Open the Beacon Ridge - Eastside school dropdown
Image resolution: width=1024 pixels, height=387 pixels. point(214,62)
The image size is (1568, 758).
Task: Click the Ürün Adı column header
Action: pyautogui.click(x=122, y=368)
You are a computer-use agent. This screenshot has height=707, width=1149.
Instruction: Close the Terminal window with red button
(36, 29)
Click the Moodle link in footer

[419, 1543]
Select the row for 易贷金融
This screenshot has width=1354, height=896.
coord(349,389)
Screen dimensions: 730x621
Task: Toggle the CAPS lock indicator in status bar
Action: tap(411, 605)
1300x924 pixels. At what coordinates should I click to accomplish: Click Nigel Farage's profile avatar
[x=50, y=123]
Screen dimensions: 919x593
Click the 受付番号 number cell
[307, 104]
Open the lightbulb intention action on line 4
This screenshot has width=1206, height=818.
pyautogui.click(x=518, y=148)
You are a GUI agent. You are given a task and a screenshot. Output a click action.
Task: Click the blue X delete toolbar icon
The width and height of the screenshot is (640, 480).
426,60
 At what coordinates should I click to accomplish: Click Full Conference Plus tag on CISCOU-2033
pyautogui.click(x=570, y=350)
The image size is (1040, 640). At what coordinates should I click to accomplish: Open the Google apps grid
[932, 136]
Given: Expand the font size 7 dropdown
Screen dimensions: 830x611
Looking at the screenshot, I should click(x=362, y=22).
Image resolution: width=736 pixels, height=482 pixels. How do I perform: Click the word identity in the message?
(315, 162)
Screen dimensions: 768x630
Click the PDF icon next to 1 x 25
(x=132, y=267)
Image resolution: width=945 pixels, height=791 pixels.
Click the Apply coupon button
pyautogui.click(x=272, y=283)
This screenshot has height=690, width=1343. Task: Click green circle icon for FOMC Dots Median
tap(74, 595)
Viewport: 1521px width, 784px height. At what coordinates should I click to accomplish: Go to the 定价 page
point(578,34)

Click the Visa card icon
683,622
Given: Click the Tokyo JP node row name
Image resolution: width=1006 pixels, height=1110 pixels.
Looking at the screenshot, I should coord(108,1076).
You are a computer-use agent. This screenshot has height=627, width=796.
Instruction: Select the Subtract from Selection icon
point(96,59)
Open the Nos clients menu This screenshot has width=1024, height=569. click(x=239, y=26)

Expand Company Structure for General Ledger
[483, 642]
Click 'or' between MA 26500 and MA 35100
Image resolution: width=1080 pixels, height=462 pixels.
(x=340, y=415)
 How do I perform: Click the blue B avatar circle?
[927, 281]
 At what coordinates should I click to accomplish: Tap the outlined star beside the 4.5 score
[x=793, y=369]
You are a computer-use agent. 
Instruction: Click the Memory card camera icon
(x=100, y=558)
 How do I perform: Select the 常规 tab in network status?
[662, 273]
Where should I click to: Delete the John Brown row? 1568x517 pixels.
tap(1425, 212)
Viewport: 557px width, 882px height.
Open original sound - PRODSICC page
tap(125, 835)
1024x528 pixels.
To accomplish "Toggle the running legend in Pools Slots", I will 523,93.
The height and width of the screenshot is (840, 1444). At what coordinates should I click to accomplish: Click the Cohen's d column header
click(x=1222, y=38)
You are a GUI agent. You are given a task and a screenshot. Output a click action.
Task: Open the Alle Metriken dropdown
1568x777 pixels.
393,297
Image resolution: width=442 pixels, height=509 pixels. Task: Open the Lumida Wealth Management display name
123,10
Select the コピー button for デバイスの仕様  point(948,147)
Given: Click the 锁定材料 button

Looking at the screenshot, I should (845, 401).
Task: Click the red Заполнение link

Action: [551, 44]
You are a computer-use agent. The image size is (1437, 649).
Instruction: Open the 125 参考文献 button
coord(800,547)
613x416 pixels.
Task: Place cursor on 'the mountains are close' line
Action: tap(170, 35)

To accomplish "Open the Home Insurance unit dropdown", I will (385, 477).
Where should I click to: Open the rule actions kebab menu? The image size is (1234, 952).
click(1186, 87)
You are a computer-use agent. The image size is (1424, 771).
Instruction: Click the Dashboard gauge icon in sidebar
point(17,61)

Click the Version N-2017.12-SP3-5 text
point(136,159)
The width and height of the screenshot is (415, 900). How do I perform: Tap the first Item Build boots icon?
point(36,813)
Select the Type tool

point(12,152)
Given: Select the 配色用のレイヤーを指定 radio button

WHAT THE EXERCISE ASKS: Rewrite all of the items above, substituting "Where should I click to accomplish" for each occurrence of "At what coordinates should I click to accomplish" and leaving everything else unchanged.

WRITTEN ANSWER:
Open the Beacon Ridge - Eastside school dropdown
Image resolution: width=1024 pixels, height=387 pixels. point(214,62)
The image size is (1568, 758).
Task: Click the Ürün Adı column header
Action: pyautogui.click(x=122, y=368)
You are a computer-use agent. This screenshot has height=707, width=1149.
Instruction: Close the Terminal window with red button
(36, 29)
Click the Moodle link in footer

[419, 1543]
Select the row for 易贷金融
This screenshot has width=1354, height=896.
coord(349,389)
Screen dimensions: 730x621
Task: Toggle the CAPS lock indicator in status bar
Action: tap(411, 605)
1300x924 pixels. Where should I click to accomplish: Click Nigel Farage's profile avatar
[x=50, y=123]
Screen dimensions: 919x593
Click the 受付番号 number cell
[307, 104]
Open the lightbulb intention action on line 4
This screenshot has width=1206, height=818.
pyautogui.click(x=518, y=148)
You are a GUI agent. You are given a task and a screenshot. Output a click action.
Task: Click the blue X delete toolbar icon
The width and height of the screenshot is (640, 480).
426,60
 Where should I click to accomplish: Click Full Conference Plus tag on CISCOU-2033
pyautogui.click(x=570, y=350)
The image size is (1040, 640). Where should I click to accomplish: Open the Google apps grid
[932, 136]
Given: Expand the font size 7 dropdown
Screen dimensions: 830x611
Looking at the screenshot, I should click(x=362, y=22).
Image resolution: width=736 pixels, height=482 pixels. How do I perform: Click the word identity in the message?
(315, 162)
Screen dimensions: 768x630
Click the PDF icon next to 1 x 25
(x=132, y=267)
Image resolution: width=945 pixels, height=791 pixels.
Click the Apply coupon button
pyautogui.click(x=272, y=283)
This screenshot has height=690, width=1343. Task: Click green circle icon for FOMC Dots Median
tap(74, 595)
Viewport: 1521px width, 784px height. Where should I click to accomplish: Go to the 定价 page
point(578,34)

Click the Visa card icon
683,622
Given: Click the Tokyo JP node row name
Image resolution: width=1006 pixels, height=1110 pixels.
Looking at the screenshot, I should coord(108,1076).
You are a computer-use agent. This screenshot has height=627, width=796.
Instruction: Select the Subtract from Selection icon
point(96,59)
Open the Nos clients menu This screenshot has width=1024, height=569. click(x=239, y=26)

Expand Company Structure for General Ledger
[483, 642]
Click 'or' between MA 26500 and MA 35100
Image resolution: width=1080 pixels, height=462 pixels.
(x=340, y=415)
 How do I perform: Click the blue B avatar circle?
[927, 281]
 Where should I click to accomplish: Tap the outlined star beside the 4.5 score
[x=793, y=369]
You are a computer-use agent. 
Instruction: Click the Memory card camera icon
(x=100, y=558)
 How do I perform: Select the 常规 tab in network status?
[662, 273]
Where should I click to: Delete the John Brown row? 1568x517 pixels.
tap(1425, 212)
Viewport: 557px width, 882px height.
Open original sound - PRODSICC page
tap(125, 835)
1024x528 pixels.
To accomplish "Toggle the running legend in Pools Slots", I will 523,93.
The height and width of the screenshot is (840, 1444). Where should I click to accomplish: Click the Cohen's d column header
click(x=1222, y=38)
You are a GUI agent. You are given a task and a screenshot. Output a click action.
Task: Open the Alle Metriken dropdown
1568x777 pixels.
393,297
Image resolution: width=442 pixels, height=509 pixels. Task: Open the Lumida Wealth Management display name
123,10
Select the コピー button for デバイスの仕様  point(948,147)
Given: Click the 锁定材料 button

Looking at the screenshot, I should (845, 401).
Task: Click the red Заполнение link

Action: [551, 44]
You are a computer-use agent. The image size is (1437, 649).
Instruction: Open the 125 参考文献 button
coord(800,547)
613x416 pixels.
Task: Place cursor on 'the mountains are close' line
Action: tap(170, 35)

To accomplish "Open the Home Insurance unit dropdown", I will (385, 477).
Where should I click to: Open the rule actions kebab menu? The image size is (1234, 952).
click(1186, 87)
You are a computer-use agent. The image size is (1424, 771).
Instruction: Click the Dashboard gauge icon in sidebar
point(17,61)

Click the Version N-2017.12-SP3-5 text
point(136,159)
The width and height of the screenshot is (415, 900). How do I perform: Tap the first Item Build boots icon?
point(36,813)
Select the Type tool

point(12,152)
Given: Select the 配色用のレイヤーを指定 radio button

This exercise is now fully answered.